Politik : Putins Sorgen: Bei NMD-Verzicht Nato-Erweiterung für Russland annehmbar?

Elke Windisch

Die zweite Nato-Osterweiterung und das in den USA geplante Raketenabwehrsystem NMD bereiten Moskau die größten Sorgen. Das sagte am Dienstag der russiche Staatspräsident Wladimir Putin in einer Unterredung mit Nato-Generalsekretär George Roberston, der sich seit Montag zu einem dreitägigen Besuch in Moskau aufhält. Er hoffe, so Putin, dass das westliche Bündnis sich rasch mit den Vorschlägen für ein europäisches Raketenabewehrsystem vertraut mache, die Verteidigungsminister Igor Sergejew kurz zuvor Robertson offiziell übergeben hatte. Moskau sei zudem bereit, die europäischen Nato-Staaten an dem neuen russisch-amerikanischem Zentrum zu beteiligen, das Informationen über Raketenstarts koordinieren soll. Über dessen Einrichtung hatten sich Putin und der frühere amerikanische Präsident Bill Clinton im vorigen Mai geeinigt.

Die von Sergejew überreichten Vorschläge, so der für internationale Militärkooperation zuständige Abteilungsleiter im russischen Verteidigungsministerium, Leonid Iwaschow, würden Moskaus Vorstellungen eines europäischen Verteidigungssystems konkretisieren, wofür Putin schon im vorigen Jahr mehrere Staatschefs Westeuropas erfolglos zu gewinnen versuchte. Dabei handelt es sich aber um die Abwehr von Kurz- und Mittelstreckenwaffen der so genannten Schurkenstaaten, an denen die USA, die eher Angriffe durch Interkontinentalraketen befürchten, kein Interesse zeigen.
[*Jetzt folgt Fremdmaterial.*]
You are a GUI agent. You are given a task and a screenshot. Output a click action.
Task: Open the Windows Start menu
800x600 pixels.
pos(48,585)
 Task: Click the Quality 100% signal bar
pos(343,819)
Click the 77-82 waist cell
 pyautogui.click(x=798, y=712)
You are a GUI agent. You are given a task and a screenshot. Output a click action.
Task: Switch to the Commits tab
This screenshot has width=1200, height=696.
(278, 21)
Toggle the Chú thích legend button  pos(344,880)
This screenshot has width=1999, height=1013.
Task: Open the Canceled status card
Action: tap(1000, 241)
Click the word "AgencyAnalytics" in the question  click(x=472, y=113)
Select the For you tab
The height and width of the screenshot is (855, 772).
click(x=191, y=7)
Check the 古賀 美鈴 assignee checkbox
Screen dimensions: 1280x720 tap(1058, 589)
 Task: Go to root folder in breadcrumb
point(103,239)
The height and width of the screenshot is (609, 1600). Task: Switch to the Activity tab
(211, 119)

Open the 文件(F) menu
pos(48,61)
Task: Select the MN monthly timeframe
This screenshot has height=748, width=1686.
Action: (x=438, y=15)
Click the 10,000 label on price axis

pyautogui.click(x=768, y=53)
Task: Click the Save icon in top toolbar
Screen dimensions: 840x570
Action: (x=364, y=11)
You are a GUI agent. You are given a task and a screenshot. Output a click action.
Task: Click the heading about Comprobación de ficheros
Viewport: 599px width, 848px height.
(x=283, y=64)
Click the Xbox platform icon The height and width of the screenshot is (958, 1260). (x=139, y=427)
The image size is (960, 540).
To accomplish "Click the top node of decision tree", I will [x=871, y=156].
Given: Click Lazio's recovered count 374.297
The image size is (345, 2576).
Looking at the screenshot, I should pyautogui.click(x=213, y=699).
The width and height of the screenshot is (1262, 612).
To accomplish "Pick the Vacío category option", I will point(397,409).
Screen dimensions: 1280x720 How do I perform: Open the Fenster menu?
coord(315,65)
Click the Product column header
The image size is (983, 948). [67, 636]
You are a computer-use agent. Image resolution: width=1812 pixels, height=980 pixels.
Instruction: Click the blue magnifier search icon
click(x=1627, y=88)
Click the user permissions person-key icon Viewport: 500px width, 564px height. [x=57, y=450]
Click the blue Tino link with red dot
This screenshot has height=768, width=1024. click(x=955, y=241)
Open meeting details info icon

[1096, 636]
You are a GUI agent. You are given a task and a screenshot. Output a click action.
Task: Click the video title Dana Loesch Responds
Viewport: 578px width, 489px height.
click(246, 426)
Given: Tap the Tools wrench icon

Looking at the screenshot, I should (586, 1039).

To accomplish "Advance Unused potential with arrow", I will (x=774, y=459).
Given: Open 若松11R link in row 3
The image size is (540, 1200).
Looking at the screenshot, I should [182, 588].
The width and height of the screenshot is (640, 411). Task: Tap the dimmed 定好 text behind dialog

Die künftigen Beziehungen Russlands zur Nato hängen nach Ansicht der Zeitung "Kommersant" vor allem davon ab, ob die Allianz Moskau zu einer gemäßigten Reaktion auf die zweite Beitrittswelle bewegen kann. Um die Aufnahme bemühen sich immerhin vier Ex-Sowjetrepubliken: Für 2002 Litauen, Lettland und Estland. Georgien will 2005 anklopfen. Verhindern, so "Kommersant", könne den Eklat nur ein Verzicht der USA auf die NMD-Pläne.